» **What you should do**
Beginning with the line that contains "Given: Click the Envoyés folder icon", retype the entries below exactly, ending with the line that contains "Given: Click the SELECT ALL button". Leave out any pictures.

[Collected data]
━━━━━━

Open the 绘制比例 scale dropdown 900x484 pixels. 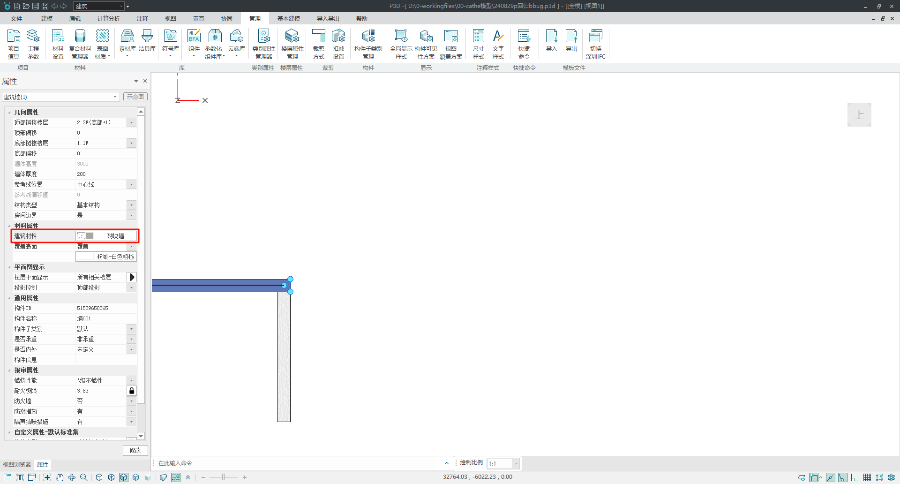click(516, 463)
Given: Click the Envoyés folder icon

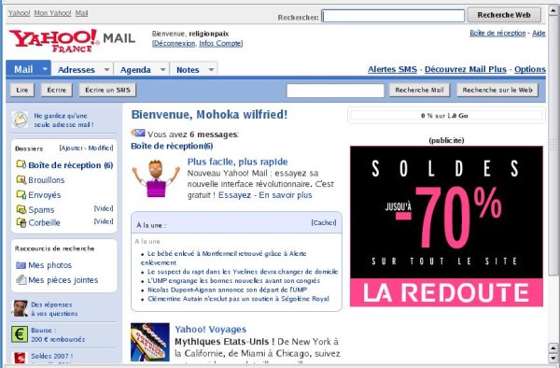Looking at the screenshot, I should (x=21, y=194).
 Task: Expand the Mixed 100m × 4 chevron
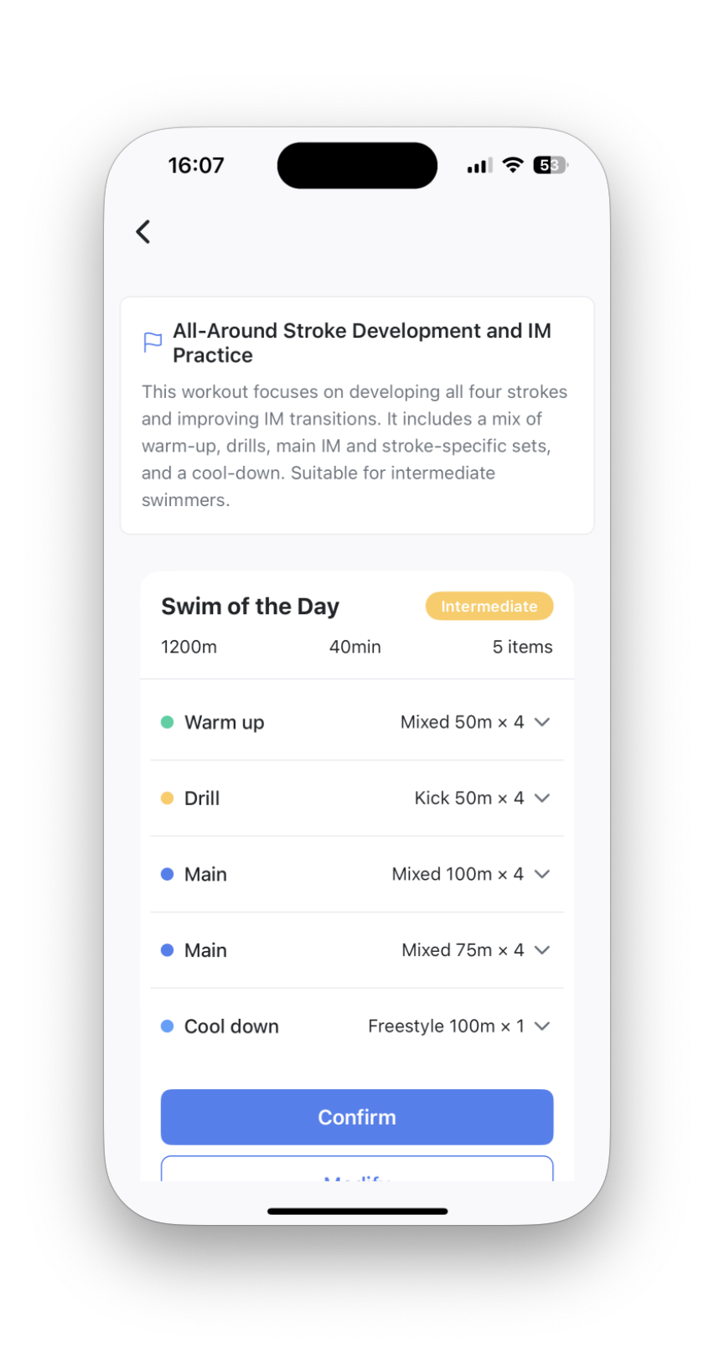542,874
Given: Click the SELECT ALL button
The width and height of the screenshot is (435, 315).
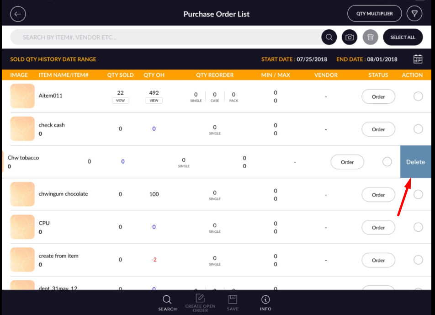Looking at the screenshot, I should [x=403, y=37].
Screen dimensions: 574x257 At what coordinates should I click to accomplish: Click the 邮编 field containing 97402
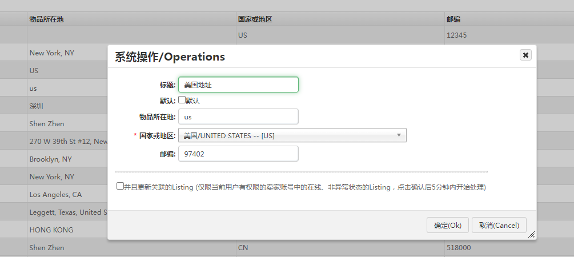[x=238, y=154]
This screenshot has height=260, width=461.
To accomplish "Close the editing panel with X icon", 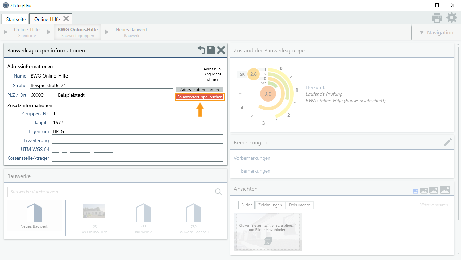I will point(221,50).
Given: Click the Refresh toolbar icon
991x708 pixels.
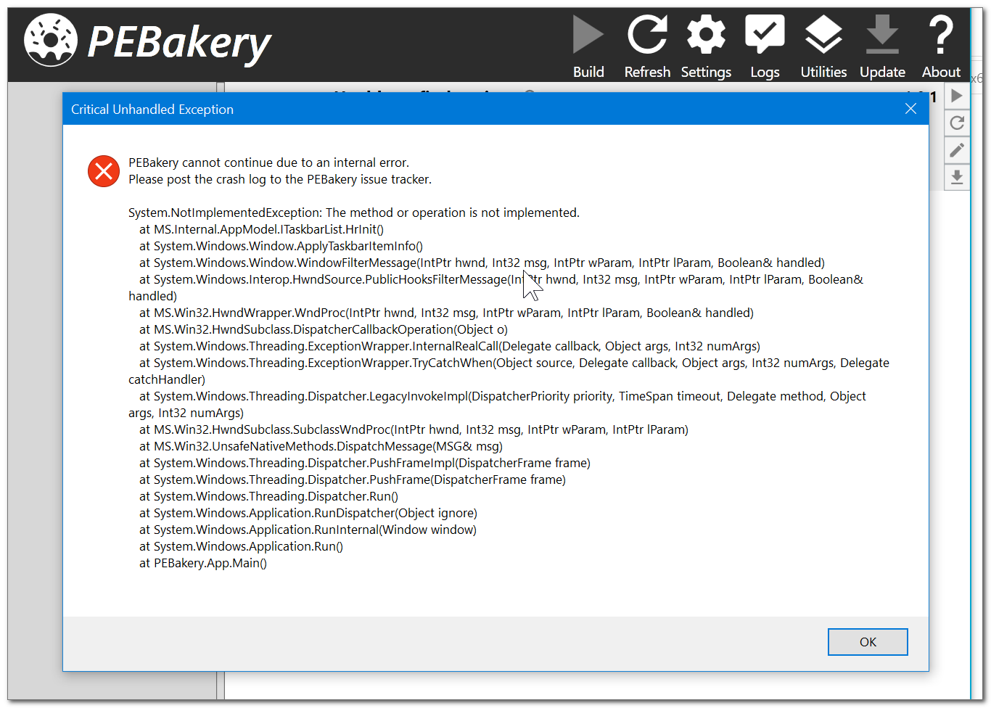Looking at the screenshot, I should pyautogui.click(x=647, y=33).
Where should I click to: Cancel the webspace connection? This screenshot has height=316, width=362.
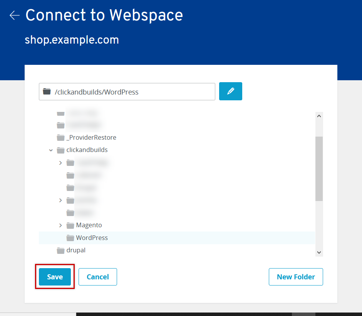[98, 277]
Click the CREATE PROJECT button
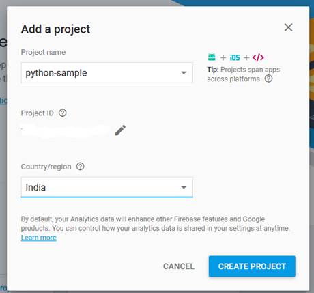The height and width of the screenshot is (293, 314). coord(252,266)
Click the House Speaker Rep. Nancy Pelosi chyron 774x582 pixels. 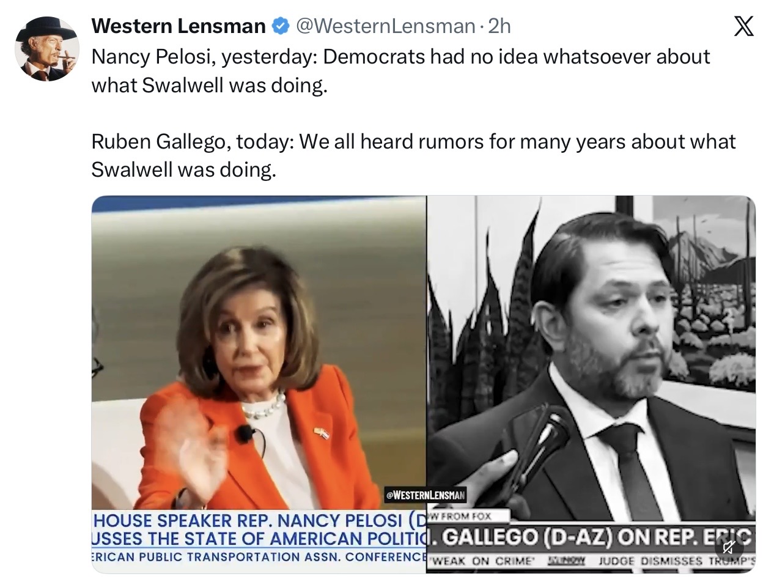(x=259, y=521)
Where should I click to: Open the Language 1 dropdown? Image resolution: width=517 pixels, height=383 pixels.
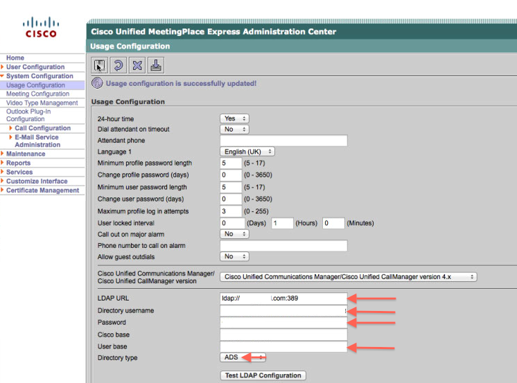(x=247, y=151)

━━━━━━

» **Response to this exercise**
Given: Click the Envoyés folder icon

Looking at the screenshot, I should (x=21, y=194).
 Task: Expand the Mixed 100m × 4 chevron
542,874
Given: Click the SELECT ALL button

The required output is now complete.